I was what was commonly called a “tom boy”, preferring jeans, t-shirts, and “tennis” shoes, climbing trees, building tree forts, swimming, and playing basketball.  My mother kept my hair cut short because I wouldn’t stand still to have it brushed.  I hated being forced to wear dresses and “behave” as my mother would tell me.  Like most parents, she had many stereotypes of how a girl should dress and act.

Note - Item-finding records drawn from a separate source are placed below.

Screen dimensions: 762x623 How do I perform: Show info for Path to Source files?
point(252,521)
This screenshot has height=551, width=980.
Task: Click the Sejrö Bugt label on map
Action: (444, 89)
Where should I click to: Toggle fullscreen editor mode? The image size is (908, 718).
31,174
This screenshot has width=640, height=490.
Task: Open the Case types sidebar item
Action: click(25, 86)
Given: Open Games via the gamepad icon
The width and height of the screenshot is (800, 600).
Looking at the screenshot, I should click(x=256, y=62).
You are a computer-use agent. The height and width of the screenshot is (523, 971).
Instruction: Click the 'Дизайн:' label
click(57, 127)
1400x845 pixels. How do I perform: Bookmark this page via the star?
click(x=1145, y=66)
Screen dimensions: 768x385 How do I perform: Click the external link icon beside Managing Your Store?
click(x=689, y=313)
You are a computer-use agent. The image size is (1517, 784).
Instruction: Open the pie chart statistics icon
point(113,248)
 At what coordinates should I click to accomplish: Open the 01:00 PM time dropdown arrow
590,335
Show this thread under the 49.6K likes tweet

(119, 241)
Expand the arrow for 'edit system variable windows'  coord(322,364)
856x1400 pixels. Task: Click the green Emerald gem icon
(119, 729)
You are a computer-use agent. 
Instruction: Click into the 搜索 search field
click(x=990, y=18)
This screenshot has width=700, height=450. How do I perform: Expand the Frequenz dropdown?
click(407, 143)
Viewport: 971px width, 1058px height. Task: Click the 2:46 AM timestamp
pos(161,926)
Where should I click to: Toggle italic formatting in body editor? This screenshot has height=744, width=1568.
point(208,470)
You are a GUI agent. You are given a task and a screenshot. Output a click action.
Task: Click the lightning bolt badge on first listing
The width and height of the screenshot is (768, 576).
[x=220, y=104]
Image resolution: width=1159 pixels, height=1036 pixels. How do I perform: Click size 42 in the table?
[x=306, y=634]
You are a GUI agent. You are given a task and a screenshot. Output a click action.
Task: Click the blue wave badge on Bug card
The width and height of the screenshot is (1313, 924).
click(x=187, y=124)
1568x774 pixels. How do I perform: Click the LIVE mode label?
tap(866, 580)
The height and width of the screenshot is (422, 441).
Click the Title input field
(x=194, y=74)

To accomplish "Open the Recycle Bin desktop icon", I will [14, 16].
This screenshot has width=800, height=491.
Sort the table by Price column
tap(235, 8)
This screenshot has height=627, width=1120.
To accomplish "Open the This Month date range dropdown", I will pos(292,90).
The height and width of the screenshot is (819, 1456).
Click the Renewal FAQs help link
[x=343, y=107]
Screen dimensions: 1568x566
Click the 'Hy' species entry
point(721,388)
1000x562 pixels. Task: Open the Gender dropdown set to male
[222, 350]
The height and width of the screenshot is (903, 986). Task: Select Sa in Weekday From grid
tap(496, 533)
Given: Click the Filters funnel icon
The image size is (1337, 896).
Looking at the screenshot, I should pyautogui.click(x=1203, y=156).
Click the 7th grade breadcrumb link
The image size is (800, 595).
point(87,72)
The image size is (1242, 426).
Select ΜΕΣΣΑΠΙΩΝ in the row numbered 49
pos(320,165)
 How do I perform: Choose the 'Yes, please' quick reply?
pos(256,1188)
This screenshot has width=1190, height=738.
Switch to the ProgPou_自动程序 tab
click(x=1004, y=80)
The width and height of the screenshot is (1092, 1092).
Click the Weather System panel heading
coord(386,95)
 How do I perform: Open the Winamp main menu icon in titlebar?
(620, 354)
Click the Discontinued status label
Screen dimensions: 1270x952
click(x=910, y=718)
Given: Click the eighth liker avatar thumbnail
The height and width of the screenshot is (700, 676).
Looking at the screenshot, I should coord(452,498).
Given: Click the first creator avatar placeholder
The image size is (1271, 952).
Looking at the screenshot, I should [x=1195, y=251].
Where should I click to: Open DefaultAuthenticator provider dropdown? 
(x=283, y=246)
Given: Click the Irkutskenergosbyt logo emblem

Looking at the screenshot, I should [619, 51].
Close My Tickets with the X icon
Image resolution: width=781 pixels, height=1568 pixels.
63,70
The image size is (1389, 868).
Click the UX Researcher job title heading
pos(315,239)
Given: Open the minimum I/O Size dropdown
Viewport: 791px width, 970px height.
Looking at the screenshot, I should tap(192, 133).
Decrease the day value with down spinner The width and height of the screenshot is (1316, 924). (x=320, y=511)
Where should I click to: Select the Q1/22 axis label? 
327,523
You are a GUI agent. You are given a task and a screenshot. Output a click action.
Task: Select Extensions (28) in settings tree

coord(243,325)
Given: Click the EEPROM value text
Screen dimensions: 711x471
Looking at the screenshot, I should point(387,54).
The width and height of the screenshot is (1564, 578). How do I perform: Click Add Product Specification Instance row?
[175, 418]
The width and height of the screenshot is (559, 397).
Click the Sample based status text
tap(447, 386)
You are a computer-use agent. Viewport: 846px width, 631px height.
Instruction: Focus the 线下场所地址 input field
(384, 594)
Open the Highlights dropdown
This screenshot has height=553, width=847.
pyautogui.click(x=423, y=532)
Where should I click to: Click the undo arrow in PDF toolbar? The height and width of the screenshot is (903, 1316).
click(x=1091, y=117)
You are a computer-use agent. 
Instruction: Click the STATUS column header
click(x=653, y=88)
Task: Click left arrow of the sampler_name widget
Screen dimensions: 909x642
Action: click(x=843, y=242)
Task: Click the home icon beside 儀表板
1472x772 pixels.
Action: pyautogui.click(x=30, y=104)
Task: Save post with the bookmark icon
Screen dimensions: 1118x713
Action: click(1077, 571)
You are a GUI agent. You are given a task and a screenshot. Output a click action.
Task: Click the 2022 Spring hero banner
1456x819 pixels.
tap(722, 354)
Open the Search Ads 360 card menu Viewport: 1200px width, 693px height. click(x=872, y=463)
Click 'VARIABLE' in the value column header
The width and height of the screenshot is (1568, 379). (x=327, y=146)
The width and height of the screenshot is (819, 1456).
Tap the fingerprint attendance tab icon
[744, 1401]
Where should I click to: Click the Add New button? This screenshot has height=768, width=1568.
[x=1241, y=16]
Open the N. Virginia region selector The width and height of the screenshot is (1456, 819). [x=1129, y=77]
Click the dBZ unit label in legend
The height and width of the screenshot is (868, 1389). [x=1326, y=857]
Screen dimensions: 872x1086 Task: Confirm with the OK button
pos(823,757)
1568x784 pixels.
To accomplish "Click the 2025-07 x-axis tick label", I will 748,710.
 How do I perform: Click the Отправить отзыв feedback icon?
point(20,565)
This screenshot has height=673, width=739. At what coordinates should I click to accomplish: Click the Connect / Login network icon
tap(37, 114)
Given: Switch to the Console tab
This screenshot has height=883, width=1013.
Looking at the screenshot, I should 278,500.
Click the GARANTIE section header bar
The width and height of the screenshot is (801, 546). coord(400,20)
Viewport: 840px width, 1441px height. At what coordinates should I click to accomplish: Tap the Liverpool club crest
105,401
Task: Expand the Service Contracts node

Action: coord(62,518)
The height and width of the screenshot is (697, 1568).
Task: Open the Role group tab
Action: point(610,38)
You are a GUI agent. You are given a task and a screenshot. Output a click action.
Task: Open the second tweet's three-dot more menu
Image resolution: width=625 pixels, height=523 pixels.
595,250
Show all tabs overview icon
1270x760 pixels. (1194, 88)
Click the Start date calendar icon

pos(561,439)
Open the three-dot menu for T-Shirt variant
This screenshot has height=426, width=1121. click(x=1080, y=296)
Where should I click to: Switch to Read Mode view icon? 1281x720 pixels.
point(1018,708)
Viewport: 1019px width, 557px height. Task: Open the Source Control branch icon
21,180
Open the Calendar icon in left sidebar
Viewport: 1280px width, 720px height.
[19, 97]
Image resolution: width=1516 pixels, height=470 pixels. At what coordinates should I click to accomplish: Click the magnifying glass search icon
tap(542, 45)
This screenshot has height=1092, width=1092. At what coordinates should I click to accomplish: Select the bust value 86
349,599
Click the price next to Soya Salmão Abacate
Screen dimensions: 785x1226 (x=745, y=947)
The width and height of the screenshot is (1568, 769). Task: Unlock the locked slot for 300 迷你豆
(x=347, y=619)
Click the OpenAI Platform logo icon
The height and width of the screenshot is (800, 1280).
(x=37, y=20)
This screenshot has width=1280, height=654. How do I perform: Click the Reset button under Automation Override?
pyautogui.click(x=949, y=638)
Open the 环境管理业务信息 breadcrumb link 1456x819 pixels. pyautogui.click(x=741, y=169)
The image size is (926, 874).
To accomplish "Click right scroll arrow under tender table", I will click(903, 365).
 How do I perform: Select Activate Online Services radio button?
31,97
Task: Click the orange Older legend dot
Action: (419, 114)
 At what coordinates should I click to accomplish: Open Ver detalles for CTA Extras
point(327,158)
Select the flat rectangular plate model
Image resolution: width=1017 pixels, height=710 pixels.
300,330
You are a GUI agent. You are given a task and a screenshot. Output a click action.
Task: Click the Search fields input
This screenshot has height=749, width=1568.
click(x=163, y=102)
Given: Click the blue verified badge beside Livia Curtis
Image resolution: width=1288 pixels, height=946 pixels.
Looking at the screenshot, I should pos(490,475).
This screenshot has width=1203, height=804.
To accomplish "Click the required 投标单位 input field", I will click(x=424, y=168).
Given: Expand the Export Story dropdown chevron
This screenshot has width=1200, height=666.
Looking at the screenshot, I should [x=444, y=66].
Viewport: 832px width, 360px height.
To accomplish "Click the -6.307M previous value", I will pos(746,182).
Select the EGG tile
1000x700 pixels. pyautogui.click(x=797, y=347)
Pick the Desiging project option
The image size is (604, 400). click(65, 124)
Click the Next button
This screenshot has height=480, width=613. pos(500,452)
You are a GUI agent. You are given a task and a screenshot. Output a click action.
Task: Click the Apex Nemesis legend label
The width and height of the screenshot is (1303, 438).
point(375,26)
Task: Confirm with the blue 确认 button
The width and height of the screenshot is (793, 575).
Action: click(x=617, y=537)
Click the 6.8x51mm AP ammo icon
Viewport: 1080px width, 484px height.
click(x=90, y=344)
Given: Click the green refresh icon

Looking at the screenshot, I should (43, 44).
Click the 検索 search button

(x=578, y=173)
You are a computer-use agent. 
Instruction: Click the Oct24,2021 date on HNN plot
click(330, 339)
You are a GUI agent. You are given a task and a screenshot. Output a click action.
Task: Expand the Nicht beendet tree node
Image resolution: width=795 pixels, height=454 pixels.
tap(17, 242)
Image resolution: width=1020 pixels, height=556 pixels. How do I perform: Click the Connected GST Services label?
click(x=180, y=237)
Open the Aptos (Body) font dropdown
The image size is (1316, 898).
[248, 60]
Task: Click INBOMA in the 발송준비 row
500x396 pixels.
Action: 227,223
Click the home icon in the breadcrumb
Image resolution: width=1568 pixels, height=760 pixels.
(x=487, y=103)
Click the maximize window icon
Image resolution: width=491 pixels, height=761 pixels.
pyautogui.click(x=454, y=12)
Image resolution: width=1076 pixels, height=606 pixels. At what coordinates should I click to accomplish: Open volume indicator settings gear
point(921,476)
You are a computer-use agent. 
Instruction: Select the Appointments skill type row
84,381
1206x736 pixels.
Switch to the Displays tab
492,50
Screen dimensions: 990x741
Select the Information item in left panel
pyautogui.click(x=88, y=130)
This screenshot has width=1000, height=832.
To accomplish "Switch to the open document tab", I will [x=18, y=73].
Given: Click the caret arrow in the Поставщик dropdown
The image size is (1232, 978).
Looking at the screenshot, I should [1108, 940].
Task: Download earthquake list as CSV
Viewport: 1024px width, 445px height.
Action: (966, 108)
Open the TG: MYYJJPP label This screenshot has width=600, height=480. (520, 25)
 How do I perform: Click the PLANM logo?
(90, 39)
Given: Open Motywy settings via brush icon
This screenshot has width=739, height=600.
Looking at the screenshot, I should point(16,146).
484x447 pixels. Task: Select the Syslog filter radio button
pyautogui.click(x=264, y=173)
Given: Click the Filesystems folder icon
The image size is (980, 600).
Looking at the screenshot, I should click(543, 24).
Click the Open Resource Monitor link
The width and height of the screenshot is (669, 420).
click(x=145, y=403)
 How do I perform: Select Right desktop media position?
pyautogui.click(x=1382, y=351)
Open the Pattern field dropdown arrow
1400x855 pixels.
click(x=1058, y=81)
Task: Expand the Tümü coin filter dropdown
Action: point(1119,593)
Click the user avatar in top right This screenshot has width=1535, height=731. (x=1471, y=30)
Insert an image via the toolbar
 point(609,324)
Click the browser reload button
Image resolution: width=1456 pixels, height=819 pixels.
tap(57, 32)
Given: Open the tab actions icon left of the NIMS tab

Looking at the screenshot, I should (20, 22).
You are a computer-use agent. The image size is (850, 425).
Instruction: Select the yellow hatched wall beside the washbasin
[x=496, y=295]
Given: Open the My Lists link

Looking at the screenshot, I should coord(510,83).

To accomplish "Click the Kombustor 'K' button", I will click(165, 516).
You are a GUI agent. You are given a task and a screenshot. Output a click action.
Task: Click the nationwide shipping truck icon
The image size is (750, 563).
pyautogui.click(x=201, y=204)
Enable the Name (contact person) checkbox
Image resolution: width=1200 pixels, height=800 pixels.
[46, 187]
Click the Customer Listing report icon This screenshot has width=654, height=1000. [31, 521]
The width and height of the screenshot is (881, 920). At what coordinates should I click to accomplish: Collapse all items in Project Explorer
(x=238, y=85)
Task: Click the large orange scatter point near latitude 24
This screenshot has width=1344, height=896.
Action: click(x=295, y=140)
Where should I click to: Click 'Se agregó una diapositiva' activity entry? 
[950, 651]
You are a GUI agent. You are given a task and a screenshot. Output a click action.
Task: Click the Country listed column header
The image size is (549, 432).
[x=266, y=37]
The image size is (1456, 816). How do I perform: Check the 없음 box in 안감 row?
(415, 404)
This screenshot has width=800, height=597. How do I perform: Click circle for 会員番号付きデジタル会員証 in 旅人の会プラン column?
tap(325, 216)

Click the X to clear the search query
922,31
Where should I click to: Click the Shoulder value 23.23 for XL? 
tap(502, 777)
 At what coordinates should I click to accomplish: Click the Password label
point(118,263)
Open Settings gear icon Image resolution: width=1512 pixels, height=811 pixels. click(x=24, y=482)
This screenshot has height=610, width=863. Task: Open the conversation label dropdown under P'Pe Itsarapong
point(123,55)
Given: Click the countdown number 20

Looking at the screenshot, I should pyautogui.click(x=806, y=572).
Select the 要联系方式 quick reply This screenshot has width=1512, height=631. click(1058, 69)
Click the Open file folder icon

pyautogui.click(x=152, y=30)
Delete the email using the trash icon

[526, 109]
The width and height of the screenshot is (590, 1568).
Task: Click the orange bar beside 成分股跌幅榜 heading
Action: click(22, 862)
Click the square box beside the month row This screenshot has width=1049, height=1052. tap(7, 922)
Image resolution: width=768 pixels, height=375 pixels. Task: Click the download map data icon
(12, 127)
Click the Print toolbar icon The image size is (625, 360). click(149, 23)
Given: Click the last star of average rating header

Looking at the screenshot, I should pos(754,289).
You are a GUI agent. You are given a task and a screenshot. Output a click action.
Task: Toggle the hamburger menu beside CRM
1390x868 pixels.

Even though many stereotypes have blurred, some parents today continue to hold narrow views of what it means to be a girl or boy.  We may be shocked and disgusted by stories from the #Metoo movement but perhaps such actions are the result of stereotypes that encourage boys to be dominant and girls to be submissive.  Maybe it was because of the constraints imposed on me that I wanted to be a different kind of parent.  Although I never had a daughter, I have three sons.  I’ve encouraged them to be free thinkers, to express their own opinion (even when it differs from my own), to ignore other people’s ideas of who they should be, and to respect other’s differences.

I never really thought about how my son’s upbringing would pass on to the next generation.  I think I was just trying to do the best I could as a parent.  If I had had to think about how my choices would effect my grandchildren I’d have worried even more about my decisions.

As I watched my granddaughter during their recent Christmas visit I saw a wonderful little girl who happily embraces and ignores all the stereotypes of being a “girl”.  It’s been rewarding to see what a good father my oldest son has become, encouraging his smart, vibrant daughter to explore the world and develop her talents and imagination.  She understands perfectly well that she is a girl, but she doesn’t seem to be limited to being a “girl”.  And no one would ever call her a “tomboy”!

I think I see some hope for progress in this.